◆ **Reading passage**:
|---|
Transparency and Accountability

The City met its commitment to creating an oversight committee to oversee police reform. Visitors to the website can see the names of the committee members and read the Oversight Committee Guidance document online.

The City has also created a new FAQ section of the portal on the Syracuse Police Reform Plan page, as requested by public feedback, to better explain what the Syracuse Police Reform Plan is and includes questions that come in from residents and stakeholders. The FAQ section will be updated with new questions monthly.

Other updates include progress toward creating a public-facing dashboard to publish summary data regarding outcomes of complaints against officers and the resulting discipline. Information from the dashboard is being provided to the Police Reform Oversight Committee from the Syracuse Police Department’s Office of Professional Standards. Data on the public-facing dashboard will be updated on a quarterly basis.

Community Engagement and Relationship Building

The Department completed the procurement of the Voiance App, a professional telephone and video service that provides interpretation in a variety of languages including American Sign Language. Voiance is currently being used by the Onondaga County Emergency Communications Department. The new software led the Department to work with a subject-matter expert on the development of a Communications with People with Limited English Proficiency Policy (LEP policy) to improve methods for communicating with residents of various backgrounds

The Department met its commitment to creating the Syracuse Police Athletic/Activities Leagues. The portal reports that the league’s Summer Clinics are active and plan to add additional clinics and begin recruitment for a basketball league in the fall.

Other areas of progress include active planning to create a youth advisory board to the Chief of Police and the creation of a Community Interview Panel for the process of selecting and hiring police candidates. In 2021, a community panel was initiated as part of the process of selecting and hiring candidates for the position of entry-level police officers during the next round of a police class.
|---|
◆ **Raw data**:
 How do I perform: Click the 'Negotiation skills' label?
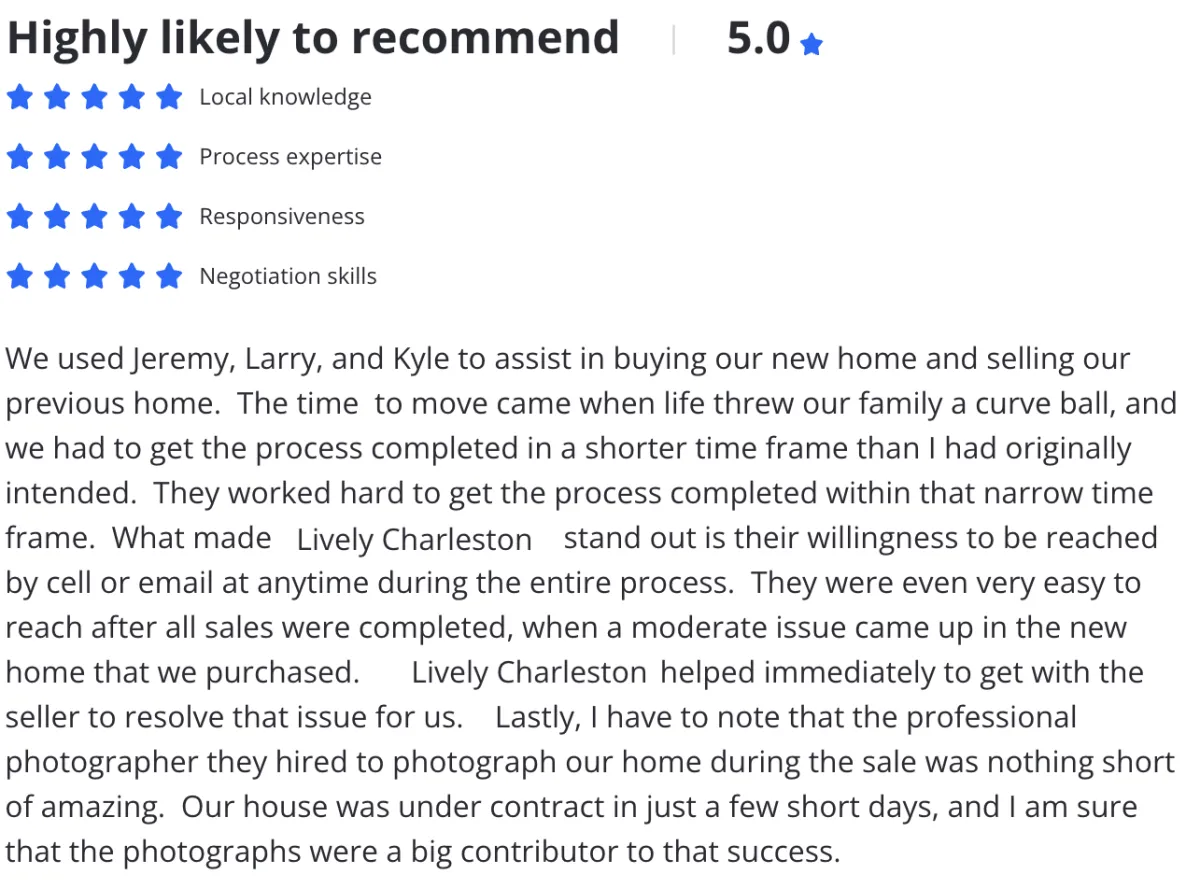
|---|
◆ **Exercise goal**: Carry the account of Syracuse police reform progress forward from its last sentence. The data has no connection to the text about Syracuse police reform.

◆ **Reply to the task**:
Alternatives to Policing

The Department met its commitment to Develop Crisis Intervention training for officers with less than five years of service. The police now have both a Lieutenant and Sergeant who are fully certified to instruct officers in the 40-hour CIT Training Course. Due to this increase in CIT instruction capacity, SPD certified fifteen (15) officers during its April 2021 CIT Training.

Other progress included the Department’s commitment to convening a workgroup to create and implement a Diversion Response Program in partnership with Onondaga County. The Mayor’s Office and Syracuse Police have been actively working on creating alternative policing strategies since December of 2020. This work predates the New York State mandate and began as part of Mayor Walsh’s Executive Order No. 1 Action 15.  The Executive Order Action called for the Syracuse Police to “research and consider innovative, community-based strategies for responding to non-criminal calls, with a goal of shifting the paradigm from primary police response, to response by non-police professionals in relevant fields.”

Since April, Deputy Mayor Sharon Owens has been meeting bi-weekly with a working group to design a diversionary response to implement this fall. Members of the working group represent the Mayor’s office, the Syracuse, Dewitt, and Manlius Police Departments, Onondaga County Mental Health, 911, and Sheriff’s Office, Mental Health Not-for-Profit Organizations, and St. Joseph’s Hospital.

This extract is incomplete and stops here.